School Bullying: A Call for More Empathy or More Self-Worth?

School bullying is back in the news with the occurrence of recent tragic events.  There seems to be a public perception that bullying is becoming more common.  I am skeptical of this, but cannot argue that cyber-bullying has made this behavior more public and visible.  It’s difficult to hide from the reality of cruelty between children when they’re bragging about it online. (See Hitler Youth, Nazi Germany, for pre-internet examples of teen bullying).

Television news organizations are interviewing the usual celebrity “Mental Health Professionals” for their opinions about the causes of and solutions to childhood bullying.  The need to develop Empathy among the victimizers is the most widely touted solution to the self-centeredness of the perpetrators. Empathy is defined as the ability to understand and enter into another’s feelings.  In other words, put yourself in their shoes.  Here’s what’s wrong with this paradigm; bullies are already too focused on others.  That’s their problem!

Picture a group of “mean girls” who are very social, probably attractive, and extremely focused on getting attention from both male and female peers.  They’re gossiping about someone they don’t like, bonding over their mutual loathing of an outsider girl. They’ll have convinced themselves of a reason for targeting her; maybe she’s attracting too much attention from desirable boys, or it could be some other rationalization.  In any event, one can say that these girls are getting some self-esteem from ganging up on a more vulnerable peer.  They are making themselves feel better about themselves by hurting her.  They know what they’re doing and they know how she feels.  That’s the point; they’re getting a kind of false self-worth at her expense and protecting themselves from losing self esteem by making sure they’re not on the receiving end of the cruelty.  Bullying is actually a form of emotional dependency; using others to make one feel a certain way about oneself.

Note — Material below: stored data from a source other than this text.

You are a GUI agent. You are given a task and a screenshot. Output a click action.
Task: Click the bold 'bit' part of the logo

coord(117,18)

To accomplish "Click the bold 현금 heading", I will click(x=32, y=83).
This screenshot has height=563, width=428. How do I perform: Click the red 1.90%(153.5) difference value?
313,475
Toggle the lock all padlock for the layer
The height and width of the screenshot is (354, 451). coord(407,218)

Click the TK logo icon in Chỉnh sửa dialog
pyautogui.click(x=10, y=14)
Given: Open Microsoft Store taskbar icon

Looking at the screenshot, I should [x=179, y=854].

Boys who bully have the same goal; making themselves feel strong and invulnerable by, in essence, stealing self-esteem from someone else.

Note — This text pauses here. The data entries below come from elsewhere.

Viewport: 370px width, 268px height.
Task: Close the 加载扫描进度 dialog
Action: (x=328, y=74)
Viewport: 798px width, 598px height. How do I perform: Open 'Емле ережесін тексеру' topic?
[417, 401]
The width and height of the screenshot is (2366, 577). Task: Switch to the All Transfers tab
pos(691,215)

Now picture students you know who are doing well in school, engaging in extracurricular activities, planning for college, joining volunteer programs or participating in the community in some other way.  These kids aren’t paying so much attention to what their peers are doing.  They aren’t manufacturing a false sense of self-worth by putting others down-they have their own goals that have little to do with what’s cool or popular.  Basically, they have better things to do than to spend their time obsessing over what someone else is doing.  They have no need or desire to gain self-worth at the expense of another because they get it from their goals, values, and interests.

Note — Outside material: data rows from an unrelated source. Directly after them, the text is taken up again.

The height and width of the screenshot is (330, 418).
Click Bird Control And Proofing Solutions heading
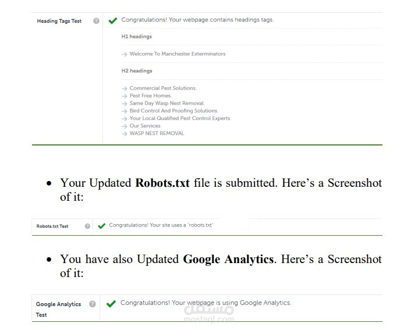(173, 111)
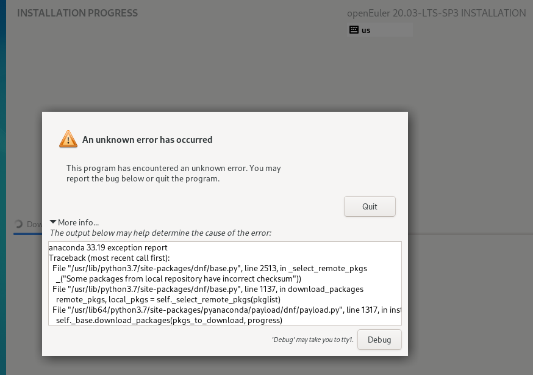Click the "More info..." label text
Screen dimensions: 533x375
pos(78,222)
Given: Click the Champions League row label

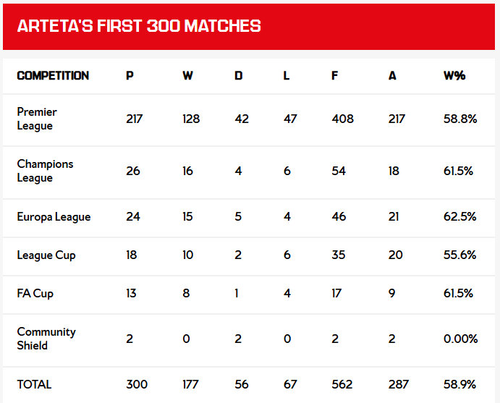Looking at the screenshot, I should (x=45, y=171).
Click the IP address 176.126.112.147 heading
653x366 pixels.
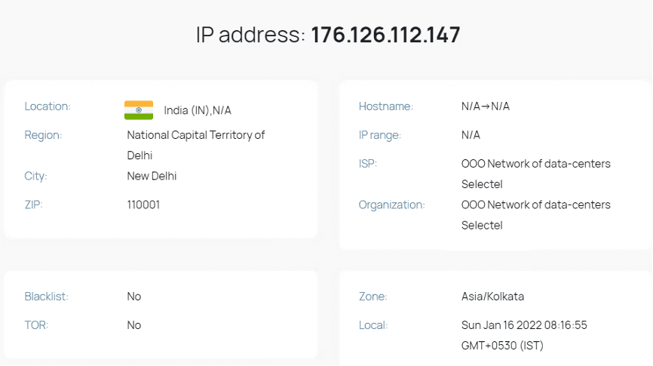click(327, 35)
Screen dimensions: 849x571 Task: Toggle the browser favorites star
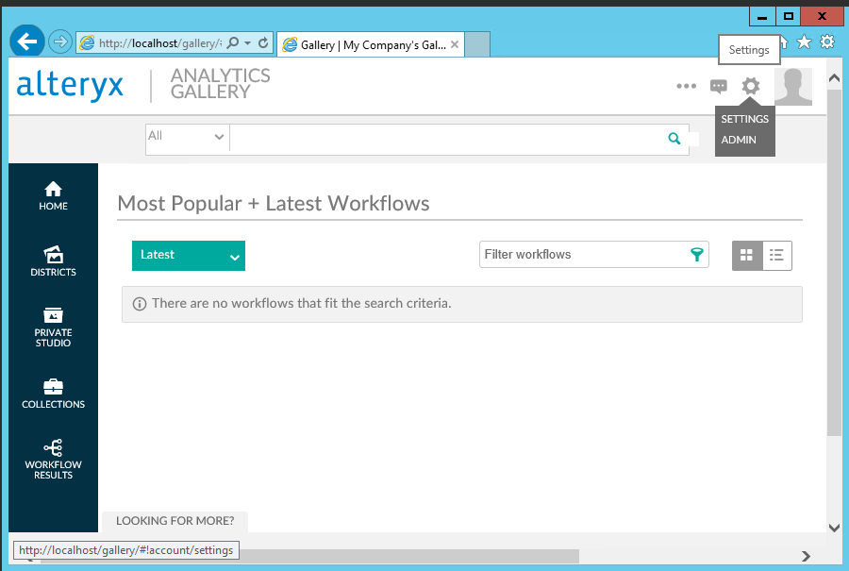coord(804,42)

It’s true that no dependent child has more than the beginnings of an internalized sense of self-worth because that is something that can only be developed with age and experience.  But it doesn’t take a lot of self-worth for a kid to understand that targeting a peer and deliberately trying to ruin his or her life is wrong.

Family dynamics are key here, and the subject of another entry, but the point is:  Empathy, a focus on what’s going on inside someone else, is not a way out of the problem of bullying.  Kids need to be taught to focus on self-knowledge, self-esteem, morals and values that they can take with them and count on under any circumstances.  That’s where compassion for others comes from.